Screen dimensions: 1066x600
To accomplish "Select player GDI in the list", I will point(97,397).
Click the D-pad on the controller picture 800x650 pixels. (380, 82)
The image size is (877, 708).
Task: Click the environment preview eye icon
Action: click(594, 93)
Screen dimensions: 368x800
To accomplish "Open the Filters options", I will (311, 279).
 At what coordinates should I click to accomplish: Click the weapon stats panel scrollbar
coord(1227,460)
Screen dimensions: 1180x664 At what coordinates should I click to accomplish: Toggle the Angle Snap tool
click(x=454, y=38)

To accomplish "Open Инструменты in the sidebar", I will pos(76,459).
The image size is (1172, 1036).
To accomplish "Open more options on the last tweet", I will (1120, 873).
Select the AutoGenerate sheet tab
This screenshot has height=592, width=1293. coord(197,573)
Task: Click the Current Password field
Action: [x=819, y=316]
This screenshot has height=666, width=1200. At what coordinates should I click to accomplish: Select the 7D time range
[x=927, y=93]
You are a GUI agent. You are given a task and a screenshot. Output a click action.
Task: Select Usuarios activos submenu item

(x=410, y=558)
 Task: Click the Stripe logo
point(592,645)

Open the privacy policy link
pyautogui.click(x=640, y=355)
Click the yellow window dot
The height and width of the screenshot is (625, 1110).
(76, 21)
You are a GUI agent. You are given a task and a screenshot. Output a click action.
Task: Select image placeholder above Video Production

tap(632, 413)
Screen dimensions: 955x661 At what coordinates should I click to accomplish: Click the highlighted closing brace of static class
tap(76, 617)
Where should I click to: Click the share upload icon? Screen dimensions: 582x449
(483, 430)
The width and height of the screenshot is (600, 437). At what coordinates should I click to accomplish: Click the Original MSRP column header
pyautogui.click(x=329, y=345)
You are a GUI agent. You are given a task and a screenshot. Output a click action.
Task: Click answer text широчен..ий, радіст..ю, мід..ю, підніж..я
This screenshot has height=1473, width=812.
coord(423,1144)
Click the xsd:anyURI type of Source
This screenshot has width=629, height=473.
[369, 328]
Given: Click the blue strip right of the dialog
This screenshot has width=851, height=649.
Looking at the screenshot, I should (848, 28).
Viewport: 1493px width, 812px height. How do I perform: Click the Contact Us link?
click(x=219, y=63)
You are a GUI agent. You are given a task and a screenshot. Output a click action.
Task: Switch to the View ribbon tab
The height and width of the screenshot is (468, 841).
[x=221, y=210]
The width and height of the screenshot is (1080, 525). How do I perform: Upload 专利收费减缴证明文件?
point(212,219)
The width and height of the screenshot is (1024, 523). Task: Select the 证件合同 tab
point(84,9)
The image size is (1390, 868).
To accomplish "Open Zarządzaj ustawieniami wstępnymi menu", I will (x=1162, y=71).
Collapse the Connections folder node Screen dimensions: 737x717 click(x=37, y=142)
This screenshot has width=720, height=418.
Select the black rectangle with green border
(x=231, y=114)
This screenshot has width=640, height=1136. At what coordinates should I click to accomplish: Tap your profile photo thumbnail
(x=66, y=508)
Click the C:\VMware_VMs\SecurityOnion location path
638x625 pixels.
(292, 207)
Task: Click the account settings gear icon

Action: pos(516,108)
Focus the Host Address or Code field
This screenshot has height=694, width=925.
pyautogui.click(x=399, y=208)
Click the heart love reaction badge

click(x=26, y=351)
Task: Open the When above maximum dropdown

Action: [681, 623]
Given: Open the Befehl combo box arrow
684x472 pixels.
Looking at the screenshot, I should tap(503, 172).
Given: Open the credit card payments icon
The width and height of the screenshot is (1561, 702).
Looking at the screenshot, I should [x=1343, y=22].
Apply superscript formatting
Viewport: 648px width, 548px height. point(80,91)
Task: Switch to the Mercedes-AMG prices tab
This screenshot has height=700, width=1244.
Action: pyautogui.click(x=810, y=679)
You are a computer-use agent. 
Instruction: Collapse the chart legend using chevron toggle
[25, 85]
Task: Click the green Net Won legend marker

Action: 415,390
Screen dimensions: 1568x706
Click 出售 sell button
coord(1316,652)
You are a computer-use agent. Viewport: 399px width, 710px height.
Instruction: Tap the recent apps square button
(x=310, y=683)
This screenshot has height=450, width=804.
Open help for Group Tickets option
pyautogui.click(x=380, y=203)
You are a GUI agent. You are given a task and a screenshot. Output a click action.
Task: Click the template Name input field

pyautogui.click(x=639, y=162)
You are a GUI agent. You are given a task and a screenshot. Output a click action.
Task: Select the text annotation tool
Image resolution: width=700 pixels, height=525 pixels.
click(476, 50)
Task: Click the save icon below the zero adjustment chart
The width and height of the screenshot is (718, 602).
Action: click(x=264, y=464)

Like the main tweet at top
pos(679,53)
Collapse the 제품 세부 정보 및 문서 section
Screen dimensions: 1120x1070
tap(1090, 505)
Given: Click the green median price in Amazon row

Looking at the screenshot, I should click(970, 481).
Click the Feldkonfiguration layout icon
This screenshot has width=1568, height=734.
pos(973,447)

REQUIRED WORK: The records above must be repeated exactly, every one of them.

SOLUTION TO THIS PROBLEM:
Screen dimensions: 1066x600
To accomplish "Select player GDI in the list", I will point(97,397).
Click the D-pad on the controller picture 800x650 pixels. (380, 82)
The image size is (877, 708).
Task: Click the environment preview eye icon
Action: click(594, 93)
Screen dimensions: 368x800
To accomplish "Open the Filters options", I will (311, 279).
 At what coordinates should I click to accomplish: Click the weapon stats panel scrollbar
coord(1227,460)
Screen dimensions: 1180x664 At what coordinates should I click to accomplish: Toggle the Angle Snap tool
click(x=454, y=38)

To accomplish "Open Инструменты in the sidebar", I will pos(76,459).
The image size is (1172, 1036).
To accomplish "Open more options on the last tweet", I will (1120, 873).
Select the AutoGenerate sheet tab
This screenshot has height=592, width=1293. coord(197,573)
Task: Click the Current Password field
Action: [x=819, y=316]
This screenshot has height=666, width=1200. At what coordinates should I click to accomplish: Select the 7D time range
[x=927, y=93]
You are a GUI agent. You are given a task and a screenshot. Output a click action.
Task: Select Usuarios activos submenu item

(x=410, y=558)
 Task: Click the Stripe logo
point(592,645)

Open the privacy policy link
pyautogui.click(x=640, y=355)
Click the yellow window dot
The height and width of the screenshot is (625, 1110).
(76, 21)
You are a GUI agent. You are given a task and a screenshot. Output a click action.
Task: Select image placeholder above Video Production

tap(632, 413)
Screen dimensions: 955x661 At what coordinates should I click to accomplish: Click the highlighted closing brace of static class
tap(76, 617)
Where should I click to: Click the share upload icon? Screen dimensions: 582x449
(483, 430)
The width and height of the screenshot is (600, 437). At what coordinates should I click to accomplish: Click the Original MSRP column header
pyautogui.click(x=329, y=345)
You are a GUI agent. You are given a task and a screenshot. Output a click action.
Task: Click answer text широчен..ий, радіст..ю, мід..ю, підніж..я
This screenshot has height=1473, width=812.
coord(423,1144)
Click the xsd:anyURI type of Source
This screenshot has width=629, height=473.
[369, 328]
Given: Click the blue strip right of the dialog
This screenshot has width=851, height=649.
Looking at the screenshot, I should (848, 28).
Viewport: 1493px width, 812px height. How do I perform: Click the Contact Us link?
click(x=219, y=63)
You are a GUI agent. You are given a task and a screenshot. Output a click action.
Task: Switch to the View ribbon tab
The height and width of the screenshot is (468, 841).
[x=221, y=210]
The width and height of the screenshot is (1080, 525). How do I perform: Upload 专利收费减缴证明文件?
point(212,219)
The width and height of the screenshot is (1024, 523). Task: Select the 证件合同 tab
point(84,9)
The image size is (1390, 868).
To accomplish "Open Zarządzaj ustawieniami wstępnymi menu", I will (x=1162, y=71).
Collapse the Connections folder node Screen dimensions: 737x717 click(x=37, y=142)
This screenshot has width=720, height=418.
Select the black rectangle with green border
(x=231, y=114)
This screenshot has width=640, height=1136. At what coordinates should I click to accomplish: Tap your profile photo thumbnail
(x=66, y=508)
Click the C:\VMware_VMs\SecurityOnion location path
638x625 pixels.
(292, 207)
Task: Click the account settings gear icon

Action: pos(516,108)
Focus the Host Address or Code field
This screenshot has height=694, width=925.
pyautogui.click(x=399, y=208)
Click the heart love reaction badge

click(x=26, y=351)
Task: Open the When above maximum dropdown

Action: [681, 623]
Given: Open the Befehl combo box arrow
684x472 pixels.
Looking at the screenshot, I should tap(503, 172).
Given: Open the credit card payments icon
The width and height of the screenshot is (1561, 702).
Looking at the screenshot, I should [x=1343, y=22].
Apply superscript formatting
Viewport: 648px width, 548px height. point(80,91)
Task: Switch to the Mercedes-AMG prices tab
This screenshot has height=700, width=1244.
Action: pyautogui.click(x=810, y=679)
You are a computer-use agent. 
Instruction: Collapse the chart legend using chevron toggle
[25, 85]
Task: Click the green Net Won legend marker

Action: 415,390
Screen dimensions: 1568x706
Click 出售 sell button
coord(1316,652)
You are a computer-use agent. Viewport: 399px width, 710px height.
Instruction: Tap the recent apps square button
(x=310, y=683)
This screenshot has height=450, width=804.
Open help for Group Tickets option
pyautogui.click(x=380, y=203)
You are a GUI agent. You are given a task and a screenshot. Output a click action.
Task: Click the template Name input field

pyautogui.click(x=639, y=162)
You are a GUI agent. You are given a task and a screenshot. Output a click action.
Task: Select the text annotation tool
Image resolution: width=700 pixels, height=525 pixels.
click(476, 50)
Task: Click the save icon below the zero adjustment chart
The width and height of the screenshot is (718, 602).
Action: click(x=264, y=464)

Like the main tweet at top
pos(679,53)
Collapse the 제품 세부 정보 및 문서 section
Screen dimensions: 1120x1070
tap(1090, 505)
Given: Click the green median price in Amazon row

Looking at the screenshot, I should click(970, 481).
Click the Feldkonfiguration layout icon
This screenshot has width=1568, height=734.
pos(973,447)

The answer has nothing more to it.